▸ YOUR TASK
Lay out the records as a numbered list, leaving out blank lines, covering only the part that opens with the line containing "The height and" and closes with the line containing "tap(59, 30)".

▸ DATA EXCERPTS
+++

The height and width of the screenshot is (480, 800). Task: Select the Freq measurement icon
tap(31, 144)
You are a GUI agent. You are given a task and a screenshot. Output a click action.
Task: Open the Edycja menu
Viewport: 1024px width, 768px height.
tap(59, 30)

+++

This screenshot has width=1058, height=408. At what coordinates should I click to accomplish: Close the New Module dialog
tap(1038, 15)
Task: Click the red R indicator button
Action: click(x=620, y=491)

+++

▸ RESULT
1. The height and width of the screenshot is (480, 800). Task: Select the Freq measurement icon
2. tap(31, 144)
3. You are a GUI agent. You are given a task and a screenshot. Output a click action.
4. Task: Open the Edycja menu
5. Viewport: 1024px width, 768px height.
6. tap(59, 30)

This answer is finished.